Paul Thomas Anderson a cette qualité revigorante de donner du fil à retordre aux adeptes rigides de la politique des auteurs : chaque film semble prendre une nouvelle direction, que ce soit en termes de thématiques, de genre exploré, voire d’esthétique. Alors qu’une vision générale de sa filmographie tendait vers une certaine radicalisation auteuriste, le cinéaste mature longuement ses projets, et ne se refuse aucune trajectoire.

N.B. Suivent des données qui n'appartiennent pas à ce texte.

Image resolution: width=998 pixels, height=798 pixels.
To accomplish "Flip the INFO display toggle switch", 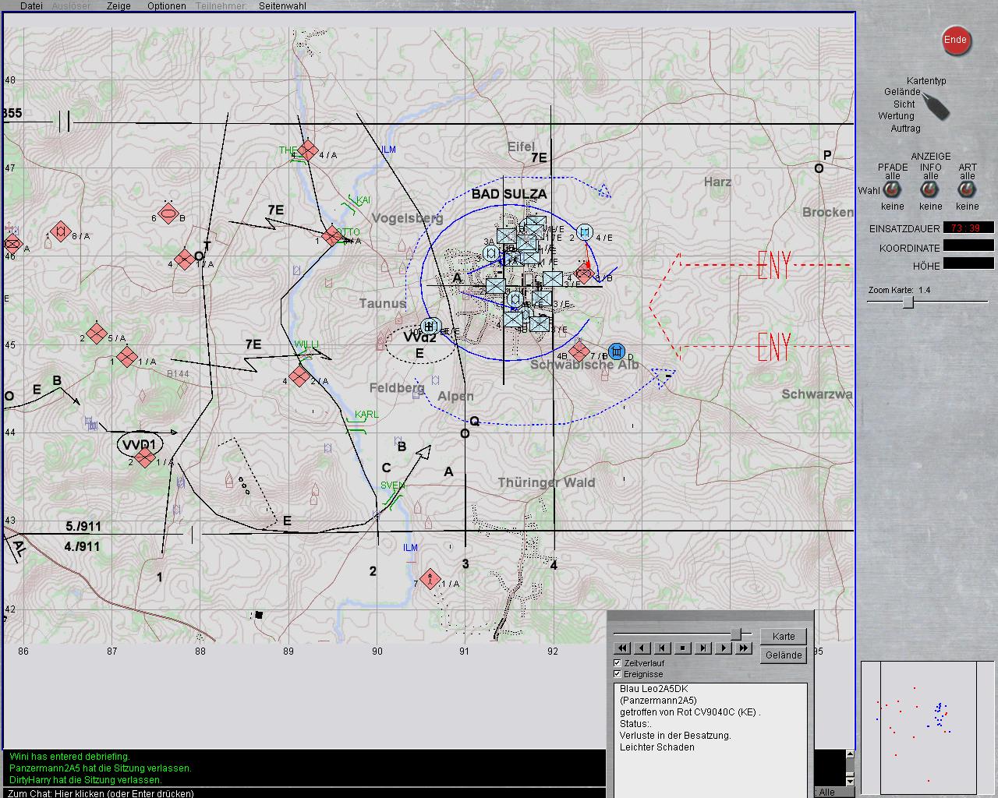I will click(930, 191).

Une bataille après l’autre pourrait évidemment être rapproché de bon nombre de ses films précédents, mais reprend surtout du dernier en date, Licorice Pizza, l’amour de ses personnages, pour les intégrer dans un nouvel univers narratif. La comédie branque reste un des fils rouges de cette cavale dantesque dans laquelle la cellule familiale est mise à l’épreuve de la clandestinité : ici, point de héros, mais des silhouettes tentant tant bien que mal de se soustraire aux autorités, dans une course folle où l’on chute et on dynamite de l’intérieur les sacro saints préceptes des révolutionnaires. Car il ne s’agit moins de chanter la légende dorée d’un camp contre l’autre en magnifiant des héros, que de montrer des individus contraints, et incapables d’habiter un pays gangrené par ses dérives idéologiques et son repli sur soi. PTA cartographie une Amérique quadrillée par des zones d’enfermement, des ilots de sédition, des utopies libertaires ou des goulots clandestins. Espaces poreux et paranoïaque, où le cinéaste multiplie les trajectoires et renoue avec sa virtuosité des plans-séquence, par les toits, les sous-sols, les tunnels, en voiture, en skate, à pied, et où aucun citoyen ne peut se sentir à l’abri. Cinéma guérilla, en somme, assumé par la citation de La Bataille d’Alger, diffusée sur un téléviseur.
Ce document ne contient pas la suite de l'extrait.